Plus intéressante est l’analyse qu’il porte sur l’évolution de l’Eglise : « J’ai voulu me rebeller un peu contre une Eglise à qui je dois beaucoup et que j’avais beaucoup aimée. Depuis, j’ai suivi son évolution avec un souci brûlant et un cœur désolé. Ma sympathie reste aux traditionalistes. Avec ses prêtres ouvriers, sa théologie de la libération, et ses chrétiens de gauche que j’ai subis à l’université, l’Eglise qui a dérivé vers Vatican II a commis deux fautes. 

« La première est politique. Elle s’est alignée une nouvelle fois sur les puissants. En l’espèce, les syndicats, les partis de gauche, le prolétariat, au moment où le marxisme, disons même le communisme, avait le vent en poupe partout dans le monde. Ce fut d’autant plus bête que ce mouvement, qu’on disait irréversible, dans "le sens de l’histoire", fut passager. Aujourd’hui, les mêmes volent au secours de l’invasion triomphante avec l’approbation du monde et des médias, c’est le clergé du côté du manche. 

« La deuxième faute de l’Eglise à tendance moderniste, la plus grave, fut de renoncer largement au sacré. Sous couleur de réforme liturgique, il y a eu une rupture brutale, une sécularisation choquante que manifeste l’abandon de la soutane et des habits. Sans doute le clergé sent-il qu’il ne mérite plus de les porter. L’orientation nouvelle de la messe, l’abandon des cantiques, des ornements, la niaiserie des formes qui les ont remplacés, me navrent. L’abandon du latin, au moment même où l’on avait le plus besoin d’unité, face à l’impérialisme culturel de l’anglais, me semble si absurde qu’il n’a pu résulter que d’une volonté consciente de rompre avec la tradition pour troubler les fidèles, les couper de leur foi de toujours et de leurs devanciers. Toujours cette haine de la lignée, ce refus de transmettre. Le contraire de ce que j’ai appris et que j’ai essayé de faire. Toutes choses égales par ailleurs, j’ai pensé un moment que Mgr Lefebvre appliquait à l’Eglise ce que je tentais de faire en politique : enrayer autant que possible la décadence en attendant la renverse, que la marée remonte. Mais le jusant intellectuel, spirituel et démographique, n’en finit pas et tout se passe comme s’il devait être éternel. 

« La France et l’Eglise sont tombées de haut, et moi avec. » (Première partie, chapitre 6). 

Une analyse pertinente 

Tout se tient. Lorsque Dieu, la famille et la patrie sont honorés, les peuples sont unis. 
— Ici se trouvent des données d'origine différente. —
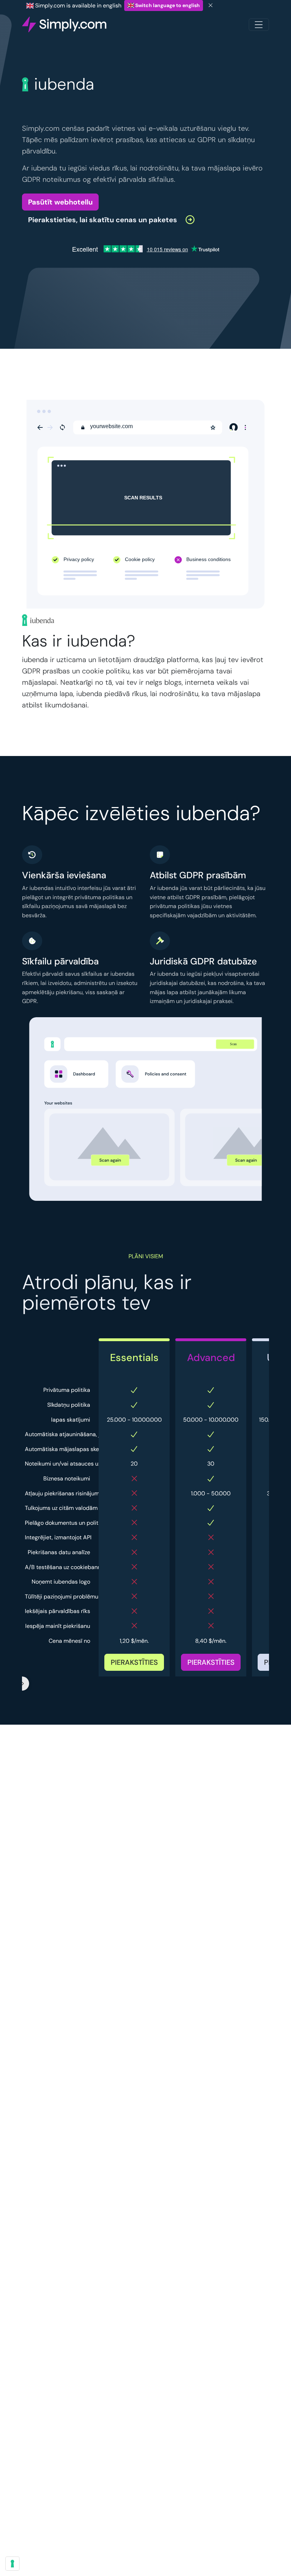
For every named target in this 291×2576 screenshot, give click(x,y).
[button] (112, 219)
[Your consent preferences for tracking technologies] (12, 2563)
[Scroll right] (22, 1683)
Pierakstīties (134, 1662)
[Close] (210, 5)
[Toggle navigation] (259, 24)
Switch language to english (167, 5)
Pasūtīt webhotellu (60, 202)
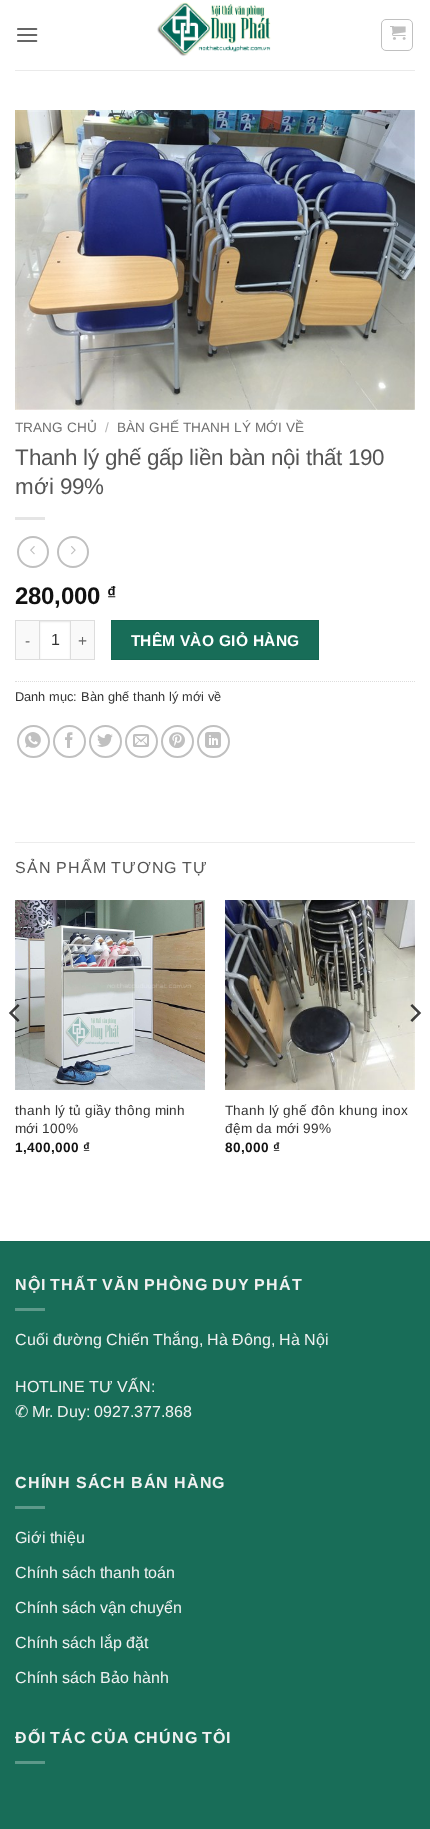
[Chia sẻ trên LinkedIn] (213, 741)
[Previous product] (72, 551)
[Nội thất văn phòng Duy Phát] (215, 35)
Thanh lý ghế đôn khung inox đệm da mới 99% (316, 1119)
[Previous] (16, 1053)
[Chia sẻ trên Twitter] (105, 741)
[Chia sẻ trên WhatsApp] (33, 741)
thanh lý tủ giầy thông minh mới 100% (100, 1119)
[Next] (414, 1053)
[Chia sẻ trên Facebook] (69, 741)
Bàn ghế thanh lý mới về (210, 427)
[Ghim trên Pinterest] (177, 741)
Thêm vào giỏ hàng (215, 640)
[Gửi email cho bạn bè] (141, 741)
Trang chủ (56, 427)
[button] (27, 34)
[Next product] (32, 551)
L’Etat et la société civile, comme l’Eglise et le clergé, sont en crise. A la racine des évolutions dramatiques que décrit Jean-Marie le Pen en quelques paragraphes bien sentis, il y a – ce qu’il ne dit pas mais suggère pourtant – la révolution, le rejet. 

La révolution fait table rase du passé. On oublie d’où l’on vient : la terre, les morts et l’histoire de notre civilisation. Le refus de la lignée conduit au meurtre des innocents dans le sein de leur mère. 
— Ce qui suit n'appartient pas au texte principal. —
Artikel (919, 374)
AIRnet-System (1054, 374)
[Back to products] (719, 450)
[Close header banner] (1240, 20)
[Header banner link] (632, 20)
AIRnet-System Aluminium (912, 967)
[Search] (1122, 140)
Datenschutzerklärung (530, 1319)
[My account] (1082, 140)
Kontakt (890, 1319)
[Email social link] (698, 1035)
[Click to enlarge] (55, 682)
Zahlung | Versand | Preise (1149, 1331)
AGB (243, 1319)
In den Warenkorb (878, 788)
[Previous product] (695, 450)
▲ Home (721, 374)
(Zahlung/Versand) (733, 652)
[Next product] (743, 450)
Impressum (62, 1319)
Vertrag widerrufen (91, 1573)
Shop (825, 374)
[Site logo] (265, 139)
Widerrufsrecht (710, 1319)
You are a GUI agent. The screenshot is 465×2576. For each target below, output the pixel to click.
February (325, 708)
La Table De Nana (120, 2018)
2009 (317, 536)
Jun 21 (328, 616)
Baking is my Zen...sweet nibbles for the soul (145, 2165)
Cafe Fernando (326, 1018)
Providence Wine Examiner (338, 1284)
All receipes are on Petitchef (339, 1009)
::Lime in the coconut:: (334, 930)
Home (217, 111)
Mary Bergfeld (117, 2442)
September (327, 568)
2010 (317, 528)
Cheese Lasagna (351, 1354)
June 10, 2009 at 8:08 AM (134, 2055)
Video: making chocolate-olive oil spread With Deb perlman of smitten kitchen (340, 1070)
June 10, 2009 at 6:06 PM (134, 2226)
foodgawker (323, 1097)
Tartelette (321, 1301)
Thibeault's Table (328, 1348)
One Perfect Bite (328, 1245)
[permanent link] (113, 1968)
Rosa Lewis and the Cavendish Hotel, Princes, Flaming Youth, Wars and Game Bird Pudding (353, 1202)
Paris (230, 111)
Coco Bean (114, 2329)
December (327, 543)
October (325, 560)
Dans l’ordre spirituel, c’est la cassure avec la Tradition, le goût de l’innovation et de l’adaptation au monde, la remise en cause des rites les plus saints et de l’enseignement constant, doctrinal et moral, du catholicisme. L’Eglise n’a pas pour seule vocation de sanctifier les âmes. Elle éduque les peuples en leur apportant la vraie civilisation. 

Cela suppose, contre le libéralisme et le modernisme, l’alliance du trône et de l’autel, autrement dit la collaboration du temporel et du spirituel, leur union et bonne entente, sans confusion ni séparation. Un équilibre qui permit durant des siècles à la chrétienté de fleurir et à l’Eglise de civiliser le monde. 

Comme tous les hommes politiques de sa génération, Jean-Marie Le Pen fait l’impasse sur le règne de Notre-Seigneur Jésus-Christ sur les personnes, les familles et les sociétés. La royauté du Christ sur les nations n’est pourtant pas à reléguer à la fin du monde. Elle doit être comprise comme le remède à la décadence des mœurs, à la médiocrité des hommes – politiques ou ecclésiastiques –, et à l’apostasie des sociétés. Si « la France et l’Eglise sont tombées de haut », il n’est jamais trop tard pour les relever.

Jean-Marie Le Pen, Fils de la Nation.

Mémoires, tome 1, Muller éditions, 450 pages.